Michelle McNeil reports in Education Week that states increased the amount of buy-in from teachers unions in round 2 of the Race to the Top competition. After analyzing the Race to the Top applications of the 29 states that entered both Round 1 and Round 2, Ed Week found that union-buy in increased on average by 22 percentage points.
The Obama Administration’s Race to the Top (RttT) initiative won plaudits for encouraging states and school districts to expand charter school operations and develop merit pay plans. But those positive ideas were undermined by the Administration’s inclusion—late in the process of formulating RttT guidelines—of an extraordinary, undemocratic requirement that teacher unions support state initiatives. In effect, the Obama Administration gave teacher unions veto power over its major school reform effort. Earlier McNeil had reported that state and local unions, from Maine to Florida, were using an RttT rule to block school reform.

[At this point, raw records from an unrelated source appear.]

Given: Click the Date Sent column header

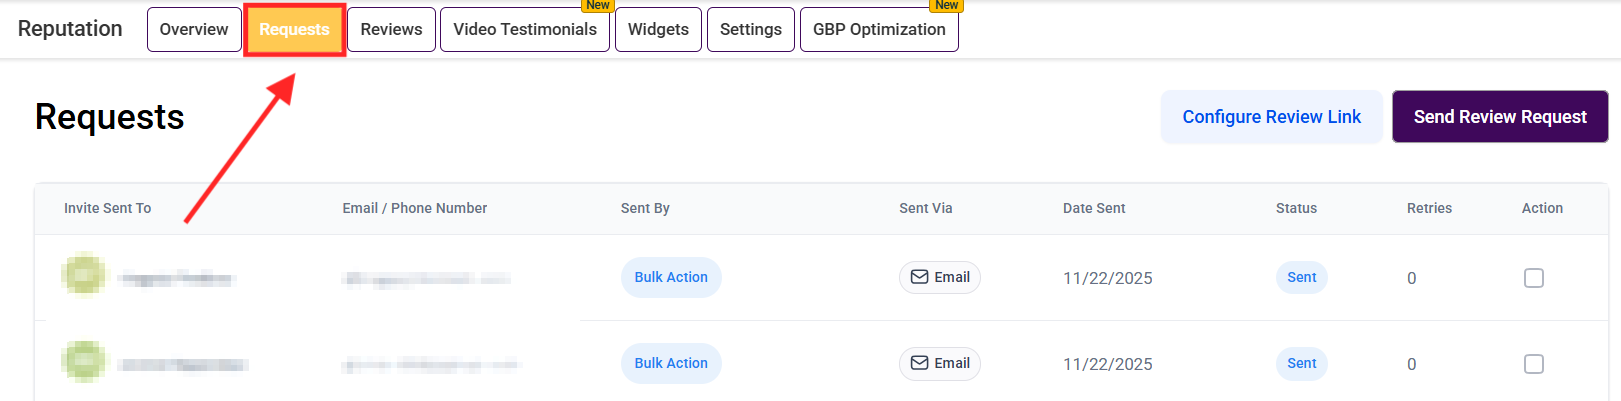Looking at the screenshot, I should 1094,208.
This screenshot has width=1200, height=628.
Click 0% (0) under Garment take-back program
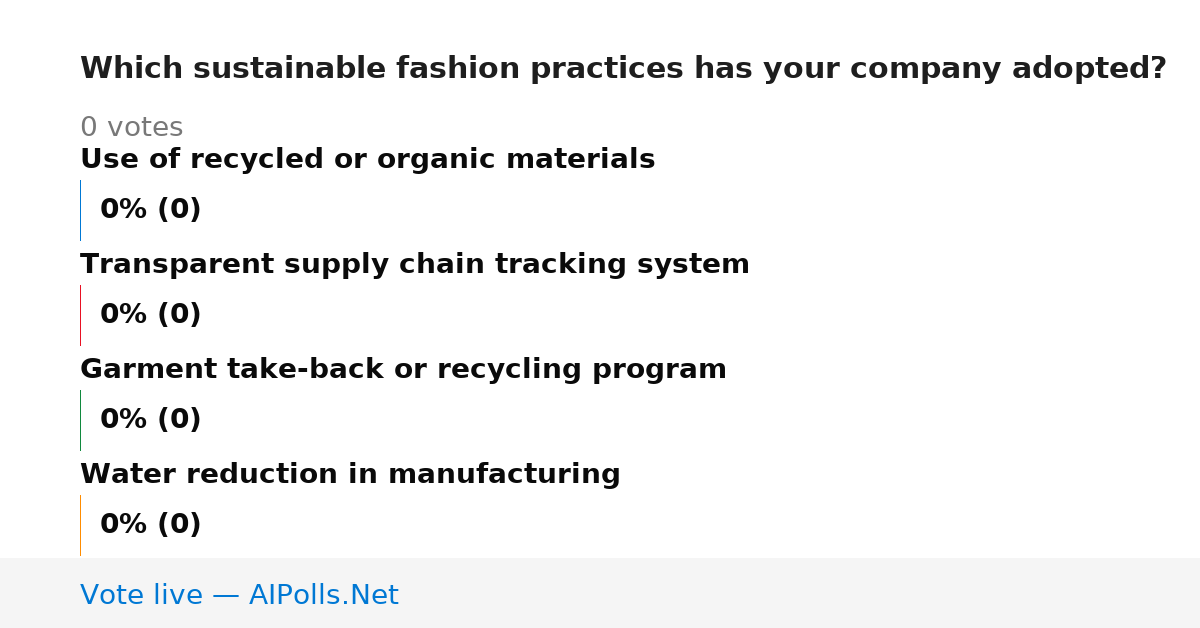click(x=150, y=420)
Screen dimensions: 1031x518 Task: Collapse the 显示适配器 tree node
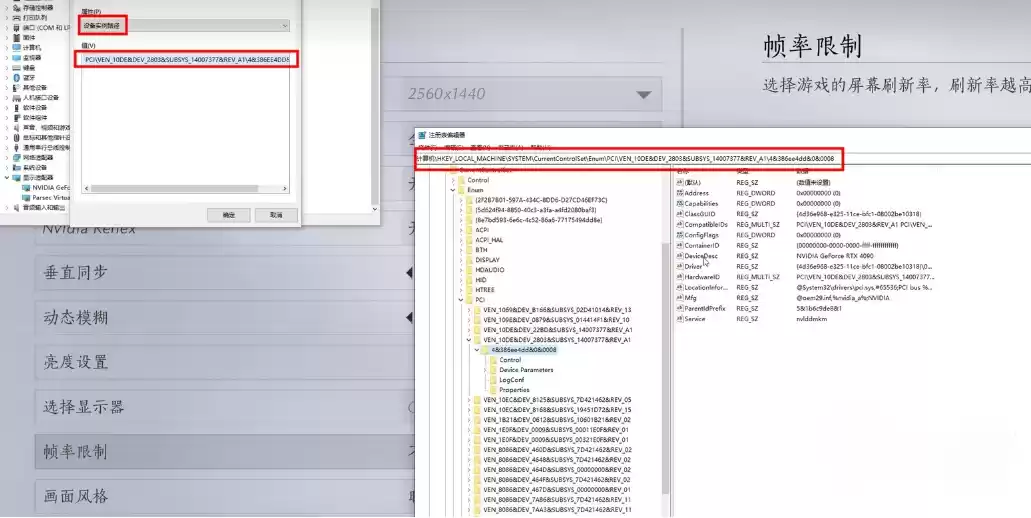tap(7, 177)
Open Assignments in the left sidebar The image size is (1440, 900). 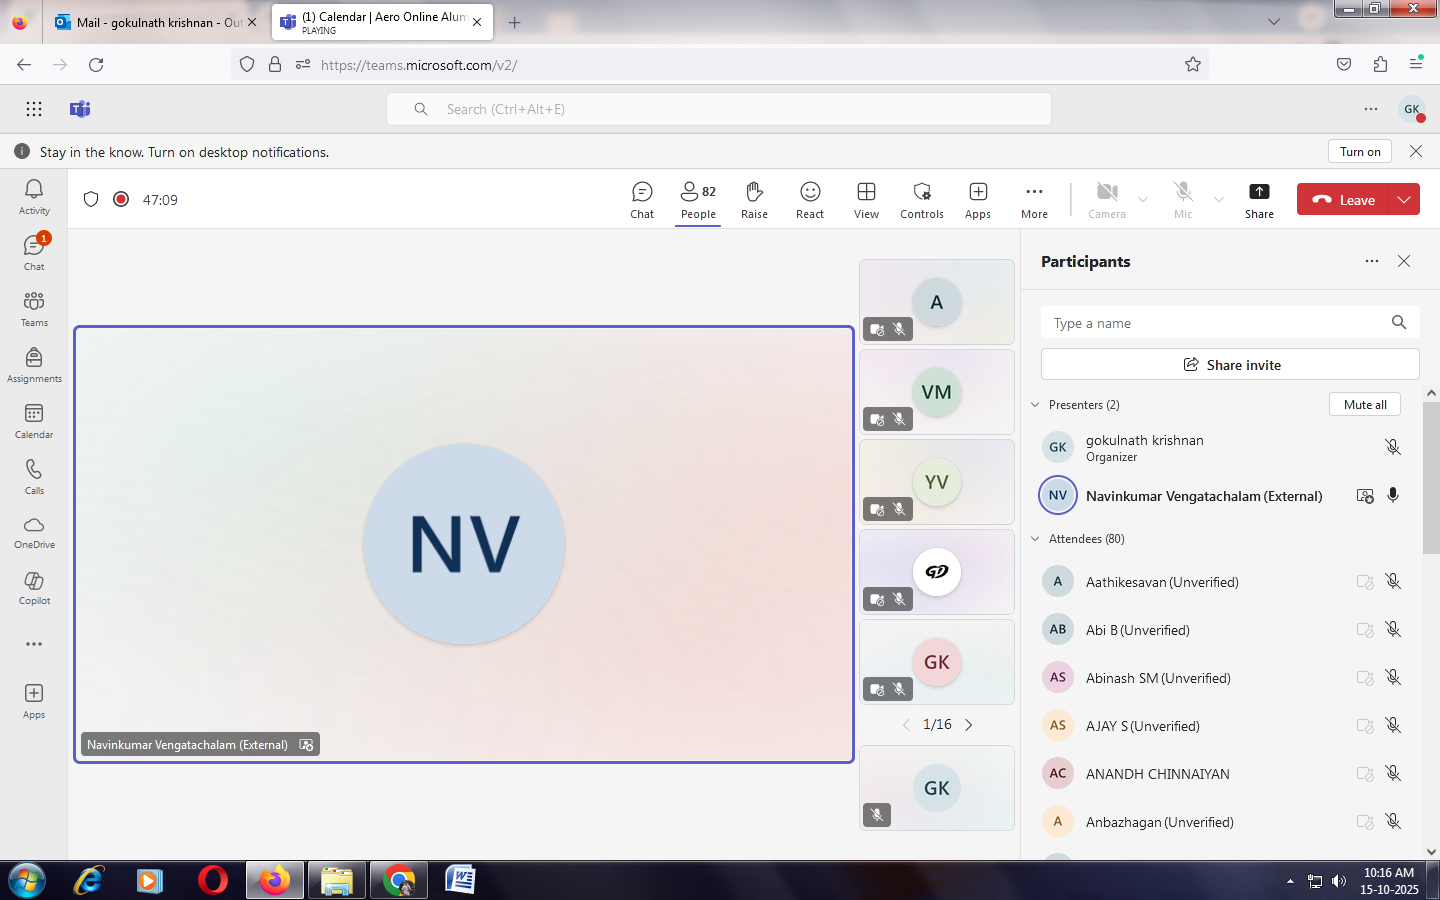click(34, 365)
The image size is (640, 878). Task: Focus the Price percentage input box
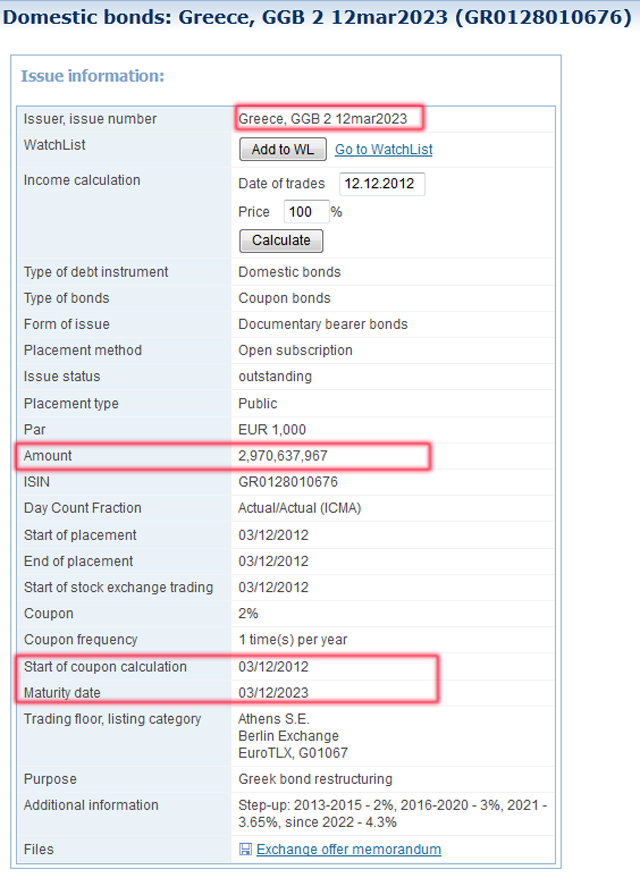(x=305, y=212)
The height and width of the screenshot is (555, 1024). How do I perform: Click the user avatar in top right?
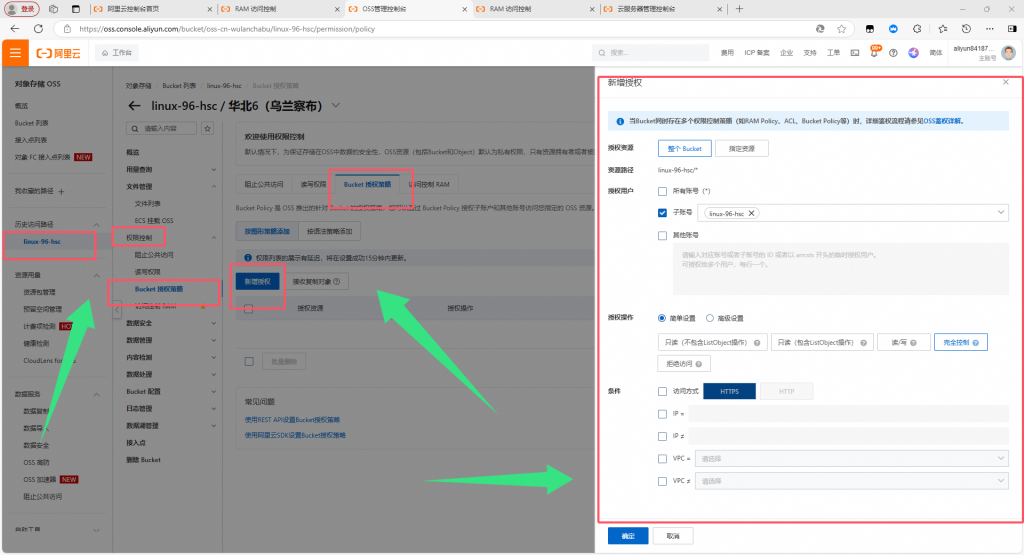click(x=1008, y=52)
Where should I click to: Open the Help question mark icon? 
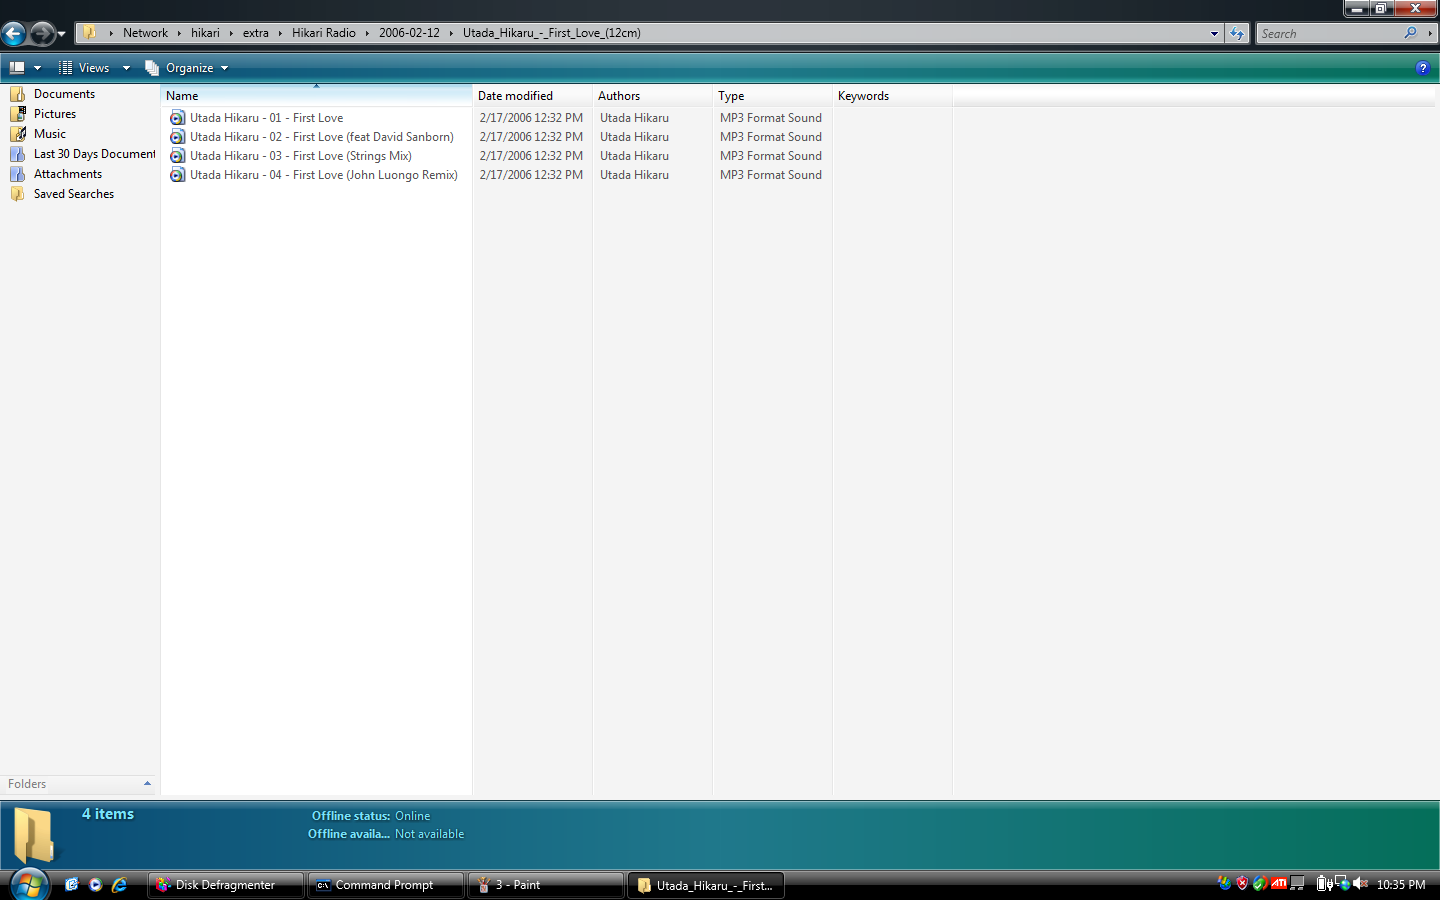[x=1423, y=68]
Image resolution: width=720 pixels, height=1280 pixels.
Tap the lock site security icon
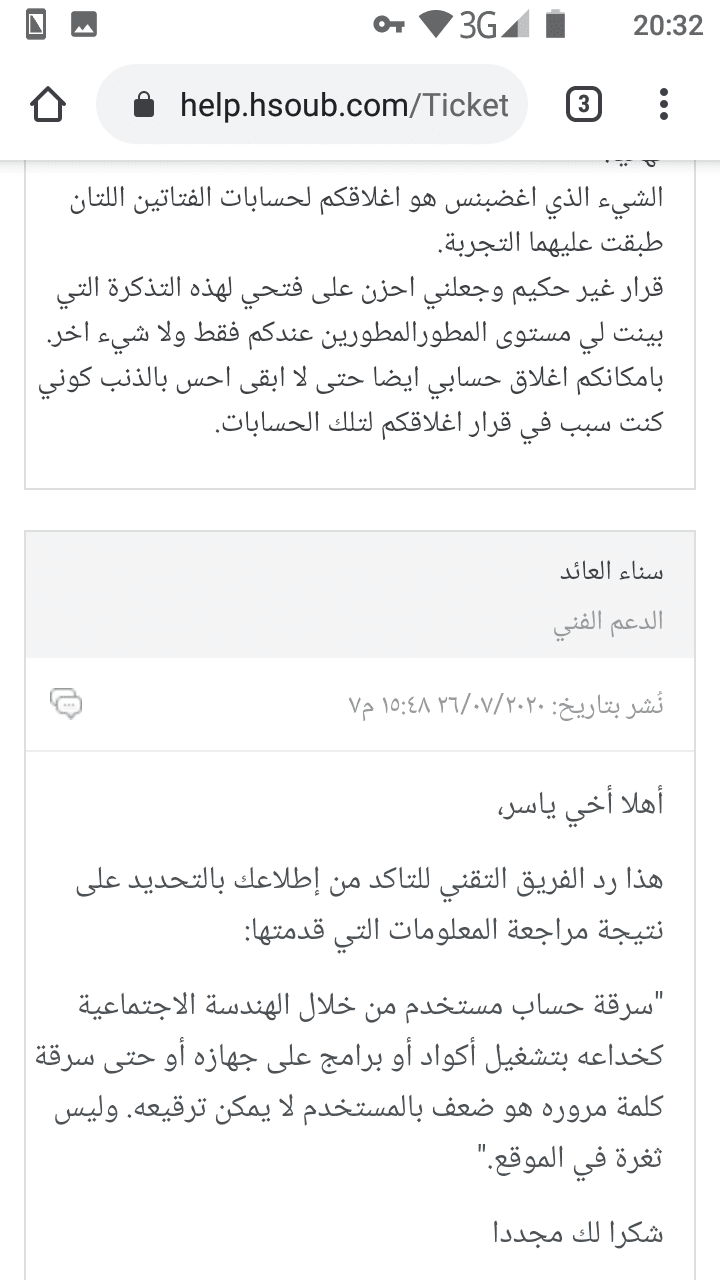(144, 105)
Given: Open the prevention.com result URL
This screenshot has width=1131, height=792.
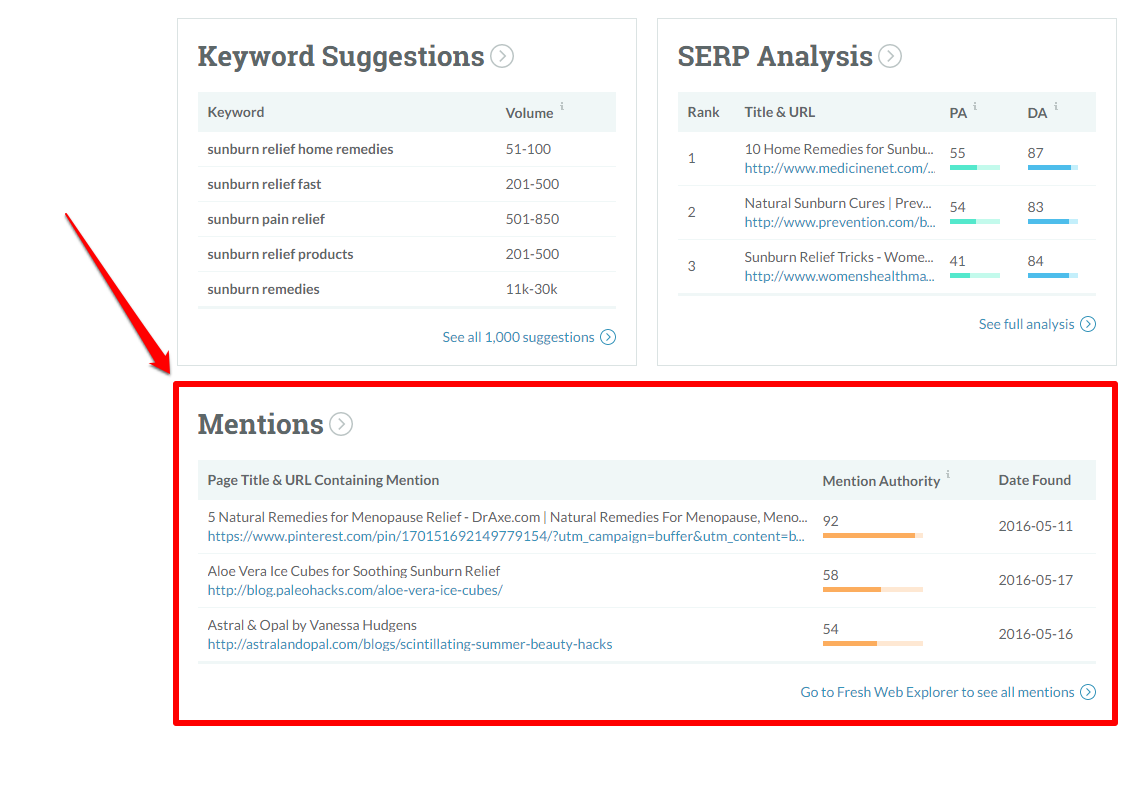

It is a basic rule of democratic government that private interests should not control public policy. President Franklin D. Roosevelt understood that perfectly when he opposed collective bargaining within the public sector. “All Government employees should realize,” he said, that “the very nature and purposes of government make it impossible for administrative officials . . . to bind the employer in mutual discussions with government employee organizations. The employer is the whole people, who speak by means of laws enacted by their representatives in Congress.” Even the head of the American Federation of Labor George Meany conceded that “it is impossible to bargain collectively with the government,” an interesting historical fact my colleague Martin West uncovered in a paper I drew upon when preparing my chapter on the rise of the teacher unions in Saving Schools.
Roosevelt’s dictum has long been undermined by collective bargaining between employees and public officials at all levels of government. But the Obama Administration has gone one step further. It has, without any authorization from Congress, given teacher unions the right to participate in the formulation of RttT policy—separate and apart from the standard collective bargaining process.
Roosevelt’s dictum has been totally reversed. What was once forbidden is now required.